Reproduce the lines exactly, starting with the line containing "Expand the apps folder chevron" and ending with the line containing "tap(907, 390)", including both of them.

##### Data provided #####

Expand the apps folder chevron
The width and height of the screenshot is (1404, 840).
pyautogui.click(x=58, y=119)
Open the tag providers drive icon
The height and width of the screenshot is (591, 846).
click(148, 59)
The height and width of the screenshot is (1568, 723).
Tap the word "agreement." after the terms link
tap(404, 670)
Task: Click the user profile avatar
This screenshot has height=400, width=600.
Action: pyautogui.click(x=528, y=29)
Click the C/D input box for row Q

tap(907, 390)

#####
##### Data provided #####

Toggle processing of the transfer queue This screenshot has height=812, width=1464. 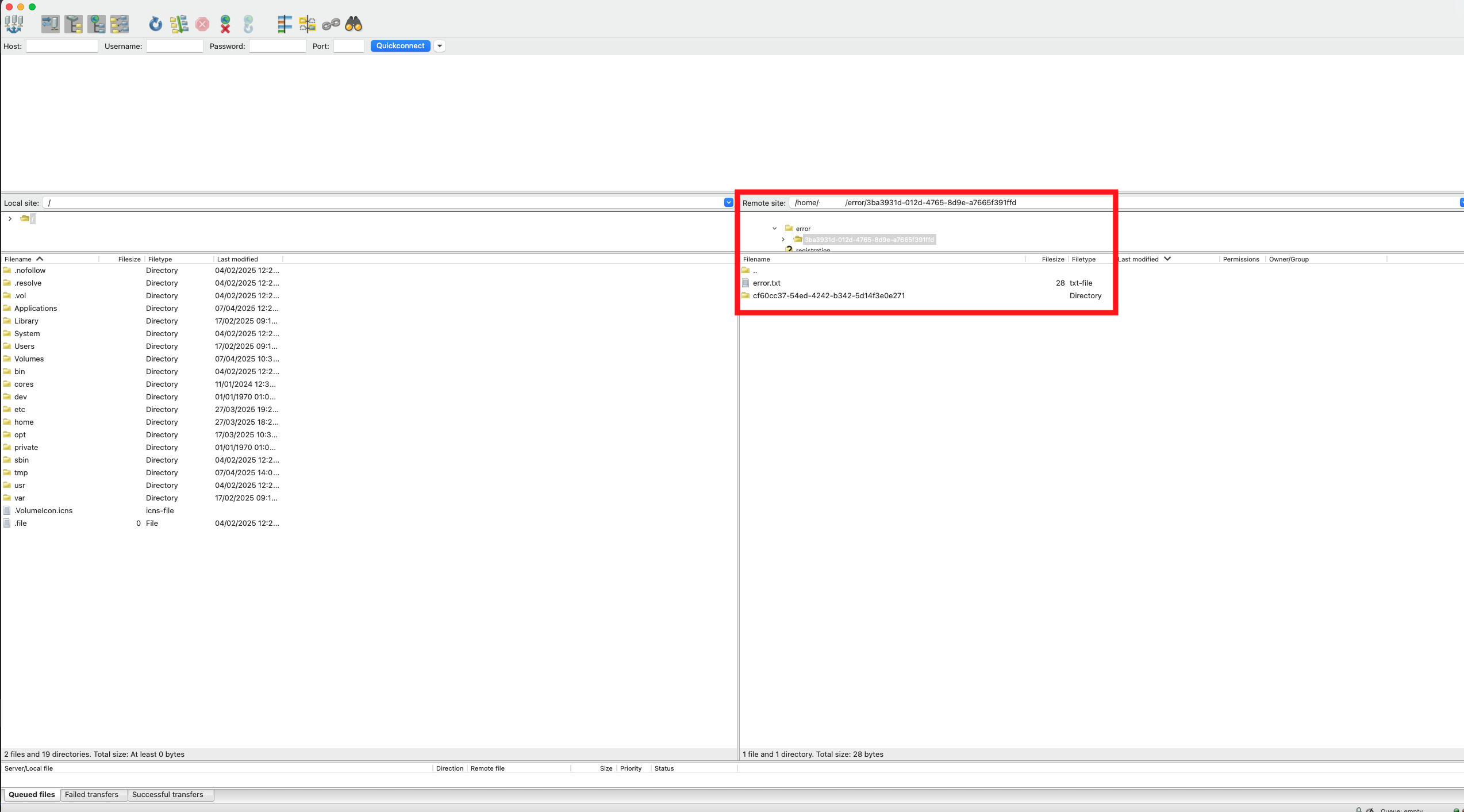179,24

#####

Finished answer.
Expand the apps folder chevron
The width and height of the screenshot is (1404, 840).
pyautogui.click(x=58, y=119)
Open the tag providers drive icon
The height and width of the screenshot is (591, 846).
click(148, 59)
The height and width of the screenshot is (1568, 723).
Tap the word "agreement." after the terms link
tap(404, 670)
Task: Click the user profile avatar
This screenshot has height=400, width=600.
Action: pyautogui.click(x=528, y=29)
Click the C/D input box for row Q

tap(907, 390)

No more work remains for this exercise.